(Material to process)
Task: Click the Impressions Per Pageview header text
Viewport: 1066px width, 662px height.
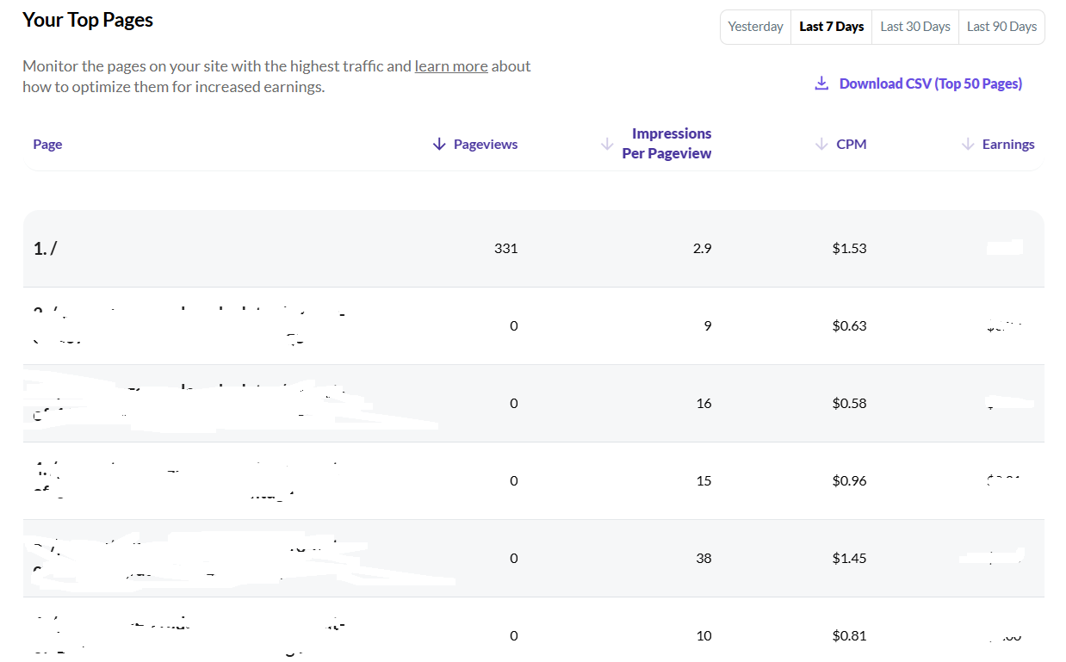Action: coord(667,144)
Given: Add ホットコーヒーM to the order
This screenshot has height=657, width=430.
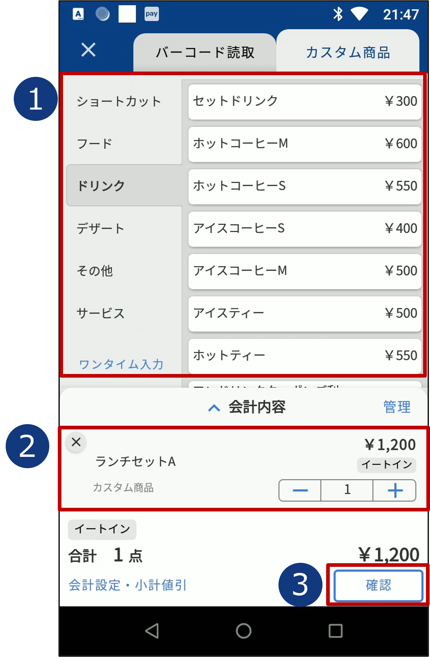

...

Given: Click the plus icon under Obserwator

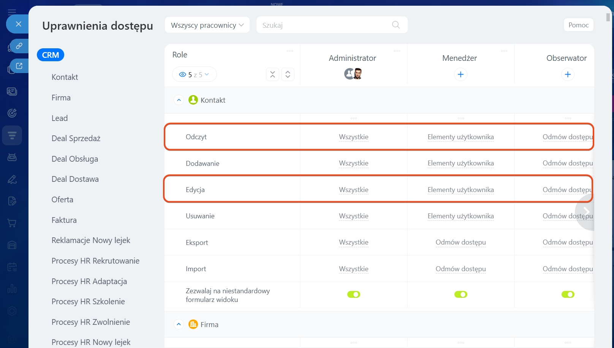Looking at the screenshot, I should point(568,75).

(Aim)
Can you arrange the entries above as a numbered list, beginning with the line that contains "Given: Add ホットコーヒーM to the order" and running through the line that contains "This screenshot has height=657, width=430.", with any blank lines left out?

(Full response)
1. Given: Add ホットコーヒーM to the order
2. This screenshot has height=657, width=430.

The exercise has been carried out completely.